--- Supplied records Enclosed Below ---

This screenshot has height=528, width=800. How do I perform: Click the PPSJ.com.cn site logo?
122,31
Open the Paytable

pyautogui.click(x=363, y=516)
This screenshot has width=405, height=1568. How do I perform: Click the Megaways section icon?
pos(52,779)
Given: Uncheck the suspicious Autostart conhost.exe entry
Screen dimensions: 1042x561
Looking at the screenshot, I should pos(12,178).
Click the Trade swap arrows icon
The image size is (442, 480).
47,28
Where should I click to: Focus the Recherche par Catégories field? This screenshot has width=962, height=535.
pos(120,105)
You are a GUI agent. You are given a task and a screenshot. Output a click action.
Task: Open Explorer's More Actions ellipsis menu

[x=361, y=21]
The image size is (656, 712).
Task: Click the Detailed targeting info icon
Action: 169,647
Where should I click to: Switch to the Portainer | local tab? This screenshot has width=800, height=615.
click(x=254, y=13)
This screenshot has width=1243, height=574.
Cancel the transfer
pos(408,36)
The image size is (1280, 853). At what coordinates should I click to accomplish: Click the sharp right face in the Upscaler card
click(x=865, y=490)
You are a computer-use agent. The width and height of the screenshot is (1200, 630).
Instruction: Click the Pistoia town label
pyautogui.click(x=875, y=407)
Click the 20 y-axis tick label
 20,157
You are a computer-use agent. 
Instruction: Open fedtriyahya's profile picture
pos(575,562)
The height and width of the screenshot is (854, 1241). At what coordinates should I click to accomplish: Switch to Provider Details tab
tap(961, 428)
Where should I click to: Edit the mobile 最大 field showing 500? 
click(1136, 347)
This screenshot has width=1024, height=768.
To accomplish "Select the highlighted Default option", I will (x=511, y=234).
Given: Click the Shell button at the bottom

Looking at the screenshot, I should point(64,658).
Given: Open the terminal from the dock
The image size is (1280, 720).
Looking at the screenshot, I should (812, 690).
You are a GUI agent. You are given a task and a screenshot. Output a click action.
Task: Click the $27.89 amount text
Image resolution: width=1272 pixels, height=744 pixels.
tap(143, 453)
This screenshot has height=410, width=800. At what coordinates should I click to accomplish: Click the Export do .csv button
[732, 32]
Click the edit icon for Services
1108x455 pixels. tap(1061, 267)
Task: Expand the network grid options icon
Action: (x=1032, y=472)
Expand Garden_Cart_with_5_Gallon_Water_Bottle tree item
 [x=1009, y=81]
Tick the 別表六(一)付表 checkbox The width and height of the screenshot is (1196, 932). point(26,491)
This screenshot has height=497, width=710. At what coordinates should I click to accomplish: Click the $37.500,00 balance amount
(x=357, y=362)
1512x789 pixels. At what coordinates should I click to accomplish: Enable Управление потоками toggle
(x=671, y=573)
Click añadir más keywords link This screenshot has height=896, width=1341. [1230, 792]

--- End of Enclosed Supplied records ---

### Directions for this task
Reply with the complete records, restated exactly.

### Your solution
This screenshot has height=528, width=800. How do I perform: Click the PPSJ.com.cn site logo?
122,31
Open the Paytable

pyautogui.click(x=363, y=516)
This screenshot has width=405, height=1568. How do I perform: Click the Megaways section icon?
pos(52,779)
Given: Uncheck the suspicious Autostart conhost.exe entry
Screen dimensions: 1042x561
Looking at the screenshot, I should pos(12,178).
Click the Trade swap arrows icon
The image size is (442, 480).
47,28
Where should I click to: Focus the Recherche par Catégories field? This screenshot has width=962, height=535.
pos(120,105)
You are a GUI agent. You are given a task and a screenshot. Output a click action.
Task: Open Explorer's More Actions ellipsis menu

[x=361, y=21]
The image size is (656, 712).
Task: Click the Detailed targeting info icon
Action: 169,647
Where should I click to: Switch to the Portainer | local tab? This screenshot has width=800, height=615.
click(x=254, y=13)
This screenshot has width=1243, height=574.
Cancel the transfer
pos(408,36)
The image size is (1280, 853). At what coordinates should I click to accomplish: Click the sharp right face in the Upscaler card
click(x=865, y=490)
You are a computer-use agent. The width and height of the screenshot is (1200, 630).
Instruction: Click the Pistoia town label
pyautogui.click(x=875, y=407)
Click the 20 y-axis tick label
 20,157
You are a computer-use agent. 
Instruction: Open fedtriyahya's profile picture
pos(575,562)
The height and width of the screenshot is (854, 1241). At what coordinates should I click to accomplish: Switch to Provider Details tab
tap(961, 428)
Where should I click to: Edit the mobile 最大 field showing 500? 
click(1136, 347)
This screenshot has width=1024, height=768.
To accomplish "Select the highlighted Default option", I will (x=511, y=234).
Given: Click the Shell button at the bottom

Looking at the screenshot, I should point(64,658).
Given: Open the terminal from the dock
The image size is (1280, 720).
Looking at the screenshot, I should (812, 690).
You are a GUI agent. You are given a task and a screenshot. Output a click action.
Task: Click the $27.89 amount text
Image resolution: width=1272 pixels, height=744 pixels.
tap(143, 453)
This screenshot has height=410, width=800. At what coordinates should I click to accomplish: Click the Export do .csv button
[732, 32]
Click the edit icon for Services
1108x455 pixels. tap(1061, 267)
Task: Expand the network grid options icon
Action: (x=1032, y=472)
Expand Garden_Cart_with_5_Gallon_Water_Bottle tree item
 [x=1009, y=81]
Tick the 別表六(一)付表 checkbox The width and height of the screenshot is (1196, 932). point(26,491)
This screenshot has height=497, width=710. At what coordinates should I click to accomplish: Click the $37.500,00 balance amount
(x=357, y=362)
1512x789 pixels. At what coordinates should I click to accomplish: Enable Управление потоками toggle
(x=671, y=573)
Click añadir más keywords link This screenshot has height=896, width=1341. [1230, 792]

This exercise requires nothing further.